Las tareas:
**a)** Transcribe literalmente el fragmento de la homilía que comienza con "En el momento" y continúa hasta "misterio de María.".
**b)** Prosigue la homilía sobre la Asunción a partir de la última oración que aparece.

Documento fuente:
..............................
Homilía
del Excmo. Mons. André Dupuy Nuncio Apostólico
ante las Comunidades Europeas
Solemnidad de la Asunción
Abadía de Val-Dieu, Bélgica
15 de Agosto de 2005
Un padre dominico,
predicador de talento, el Padre Bro, cuenta que durante sus conferencias
de Cuaresma en Nuestra Señora de París, tardó tres
años para abordar el misterio de la Virgen María. Sí,
tres años, porque «hay realidades que requieren tiempo,
preparación y silencio».
En el momento de
comentarles la Palabra de Dios en esta solemnidad de la Asunción
de la Virgen, hago mía la reflexión del P. Bro: no es fácil
abordar el misterio de María.
..............................
Datos proporcionados:
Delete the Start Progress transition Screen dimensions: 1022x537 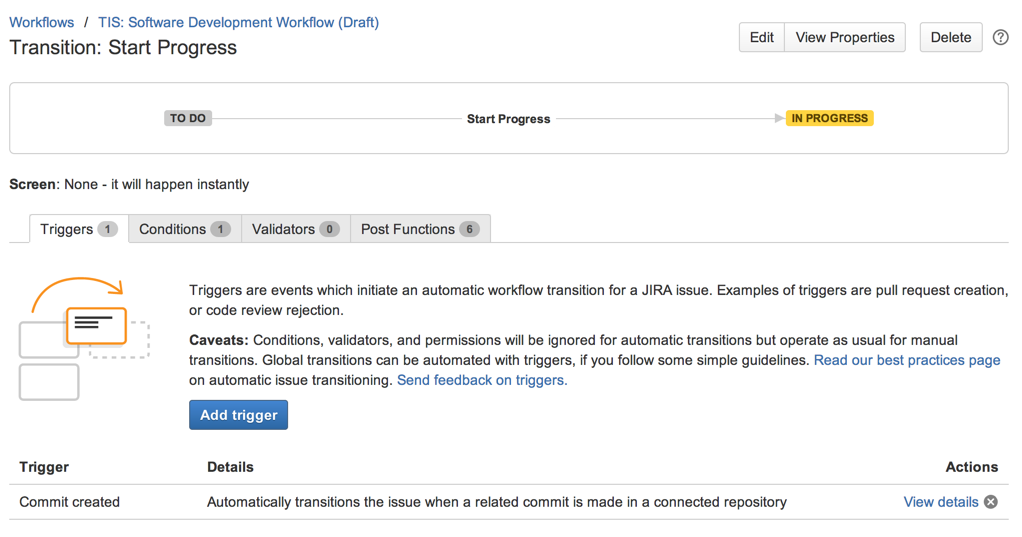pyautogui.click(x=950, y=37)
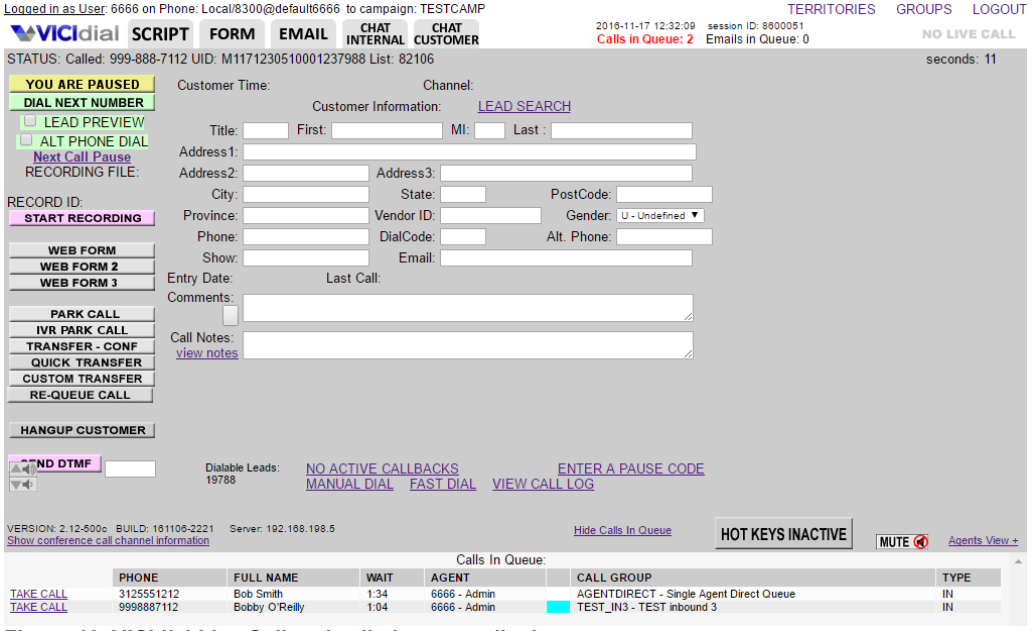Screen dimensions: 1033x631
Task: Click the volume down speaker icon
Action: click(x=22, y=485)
..............................
Resultados:
**a)**
En el momento de
comentarles la Palabra de Dios en esta solemnidad de la Asunción
de la Virgen, hago mía la reflexión del P. Bro: no es fácil
abordar el misterio de María.

**b)**
Uds. me dirán
que la Virgen es menos complicada que la Sma. Trinidad. De acuerdo. ¿Por
qué? Porque María no es Dios; es una criatura y, por lo
tanto, muy distante de su Creador. No tener en cuenta esa distancia que
la separa de Dios no ayuda a su glorificación. En el Magnificat
que acabamos de oír ¿acaso no dice ella que “el Señor
ha mirado la humildad de su sierva”? No se puede, pues, hablar de
María si la apartamos de nuestra común humanidad, como si
fuese alguien que no tuviera mucho que ver con nosotros.
María brota
de esa tierra de Israel, cuya esperanza comparte. Es una mujer que, como
todas las mujeres del Antiguo Testamento, como Ana, Judit, Sara o Ester,
suplicaba cada día al Señor. Le pedía que enviase
a Aquél que restauraría todas las cosas y sellaría
para siempre la Nueva Alianza. Rogaba, con su pueblo, para que la humanidad
fuese arrancada del poder de las tinieblas; para que la tierra diera su
fruto.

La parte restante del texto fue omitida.